Cases and videos depicting migrants attacking Russians are quite frequent, and in recent years, nationalist channels in Slovakia and the Czech Republic have also written about them. In order to colonise occupied territory, the Kremlin moves tens to hundreds of thousands of migrants from Asia and Africa to Ukraine every year.
A volunteer in the Russian army confirmed this activity in an interview with the Standard: "We are building new mosques and churches, new people are moving here." As a result of this policy, there have already been attacks by migrants on Ukrainians in villages under occupation.
On 12 November, the Slovak nationalist channel Na East with Timotej Balazs published a video of a pair of Chechens in occupied Ukraine beating a Ukrainian and threatening to rape and kill him. Shortly before that, a viral video of a mass migrant brawl in Moscow went viral in Russia. Those involved were beaten with sticks and shovels, and eventually some 40 rioters were detained by security forces.
Moscow officially recognises "the necessity of activating the fight against racism, racial discrimination, xenophobia and related intolerance" and Putin personally describes diversity as "the building block of Russia's greatness and strength". Thus, scholars at the conference broke something of a taboo when they suggested that cities affected by migration should establish their own ethnicity-focused databases for criminal justice purposes.

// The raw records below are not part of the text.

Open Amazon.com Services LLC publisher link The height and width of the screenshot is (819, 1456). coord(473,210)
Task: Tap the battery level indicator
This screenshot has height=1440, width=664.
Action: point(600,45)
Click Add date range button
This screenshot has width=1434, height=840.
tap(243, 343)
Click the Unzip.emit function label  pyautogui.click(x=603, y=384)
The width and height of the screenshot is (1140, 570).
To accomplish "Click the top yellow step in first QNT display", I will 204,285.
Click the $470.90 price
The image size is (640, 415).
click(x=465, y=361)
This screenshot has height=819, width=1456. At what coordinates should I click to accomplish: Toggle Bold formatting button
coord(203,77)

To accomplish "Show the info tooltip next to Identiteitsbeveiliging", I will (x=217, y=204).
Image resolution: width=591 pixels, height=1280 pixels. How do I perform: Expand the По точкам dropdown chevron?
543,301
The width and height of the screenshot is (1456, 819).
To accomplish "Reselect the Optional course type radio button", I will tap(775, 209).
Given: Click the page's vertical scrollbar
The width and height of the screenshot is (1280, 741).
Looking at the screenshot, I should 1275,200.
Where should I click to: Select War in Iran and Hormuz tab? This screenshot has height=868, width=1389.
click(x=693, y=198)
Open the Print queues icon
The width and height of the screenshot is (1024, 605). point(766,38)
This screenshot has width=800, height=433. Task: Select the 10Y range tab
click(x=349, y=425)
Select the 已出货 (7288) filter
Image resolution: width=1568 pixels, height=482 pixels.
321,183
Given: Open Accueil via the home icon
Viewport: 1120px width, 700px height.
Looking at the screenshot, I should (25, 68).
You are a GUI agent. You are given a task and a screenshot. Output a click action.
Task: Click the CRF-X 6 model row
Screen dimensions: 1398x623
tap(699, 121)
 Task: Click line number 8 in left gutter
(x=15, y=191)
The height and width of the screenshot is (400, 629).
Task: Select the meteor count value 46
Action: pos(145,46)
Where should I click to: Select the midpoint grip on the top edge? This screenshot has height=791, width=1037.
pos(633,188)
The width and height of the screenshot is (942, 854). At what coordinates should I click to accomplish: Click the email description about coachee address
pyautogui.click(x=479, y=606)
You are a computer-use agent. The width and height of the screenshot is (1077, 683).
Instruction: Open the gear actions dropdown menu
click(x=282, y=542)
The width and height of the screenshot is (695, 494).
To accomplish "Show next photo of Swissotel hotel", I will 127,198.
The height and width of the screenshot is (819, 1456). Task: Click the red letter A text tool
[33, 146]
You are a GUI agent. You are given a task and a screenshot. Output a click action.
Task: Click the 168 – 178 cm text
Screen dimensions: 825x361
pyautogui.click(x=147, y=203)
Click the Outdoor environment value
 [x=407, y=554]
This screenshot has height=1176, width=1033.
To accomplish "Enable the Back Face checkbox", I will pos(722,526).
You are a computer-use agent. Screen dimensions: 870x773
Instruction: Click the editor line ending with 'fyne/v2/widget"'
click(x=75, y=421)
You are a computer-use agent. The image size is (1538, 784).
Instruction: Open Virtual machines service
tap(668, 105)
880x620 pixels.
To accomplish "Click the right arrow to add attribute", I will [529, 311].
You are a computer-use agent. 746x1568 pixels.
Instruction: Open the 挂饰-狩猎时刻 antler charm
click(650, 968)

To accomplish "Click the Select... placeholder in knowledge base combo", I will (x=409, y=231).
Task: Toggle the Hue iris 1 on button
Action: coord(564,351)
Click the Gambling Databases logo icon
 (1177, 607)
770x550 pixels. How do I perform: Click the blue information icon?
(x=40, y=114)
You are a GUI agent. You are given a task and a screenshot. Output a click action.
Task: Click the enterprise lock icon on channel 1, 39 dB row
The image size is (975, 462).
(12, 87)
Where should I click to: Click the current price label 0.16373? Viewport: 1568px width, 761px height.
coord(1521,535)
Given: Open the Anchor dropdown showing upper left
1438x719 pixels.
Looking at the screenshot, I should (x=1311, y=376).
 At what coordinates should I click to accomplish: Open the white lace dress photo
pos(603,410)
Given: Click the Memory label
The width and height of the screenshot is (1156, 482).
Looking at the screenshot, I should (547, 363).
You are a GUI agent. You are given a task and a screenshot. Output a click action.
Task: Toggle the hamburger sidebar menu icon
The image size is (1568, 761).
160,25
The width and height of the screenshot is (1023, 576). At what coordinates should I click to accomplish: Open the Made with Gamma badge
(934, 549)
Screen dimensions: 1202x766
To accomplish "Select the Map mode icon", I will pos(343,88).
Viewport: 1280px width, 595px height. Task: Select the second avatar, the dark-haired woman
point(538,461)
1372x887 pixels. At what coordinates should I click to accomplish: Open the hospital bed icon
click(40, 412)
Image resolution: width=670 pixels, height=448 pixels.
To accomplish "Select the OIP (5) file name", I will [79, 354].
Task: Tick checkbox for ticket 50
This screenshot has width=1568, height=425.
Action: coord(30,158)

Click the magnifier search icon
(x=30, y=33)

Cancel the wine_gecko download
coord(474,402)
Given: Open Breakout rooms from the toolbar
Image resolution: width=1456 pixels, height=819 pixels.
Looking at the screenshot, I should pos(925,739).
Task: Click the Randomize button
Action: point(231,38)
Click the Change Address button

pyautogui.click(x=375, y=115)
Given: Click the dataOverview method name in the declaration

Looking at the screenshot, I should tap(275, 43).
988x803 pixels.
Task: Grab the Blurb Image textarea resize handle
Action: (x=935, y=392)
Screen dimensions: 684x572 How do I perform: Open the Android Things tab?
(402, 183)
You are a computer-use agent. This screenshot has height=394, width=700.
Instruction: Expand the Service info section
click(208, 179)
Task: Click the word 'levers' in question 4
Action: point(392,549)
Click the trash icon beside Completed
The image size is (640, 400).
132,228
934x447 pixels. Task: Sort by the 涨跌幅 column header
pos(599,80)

According to representatives of the armed opposition, the mere lifting of the unofficial ban on discussing migrant criminality will not lead to any changes in the Kremlin's "policy of multiculturalism, anti-white chauvinism and ethnic replacement of the indigenous population."
In addition, according to RDK, the Kremlin can be expected to put more pressure on migrants to accept Russian citizenship through restrictive measures, which will give migrants not only the rights of citizenship, but also obligations - such as conscription, which will allow the Kremlin to deploy new citizens on the front lines in Ukraine.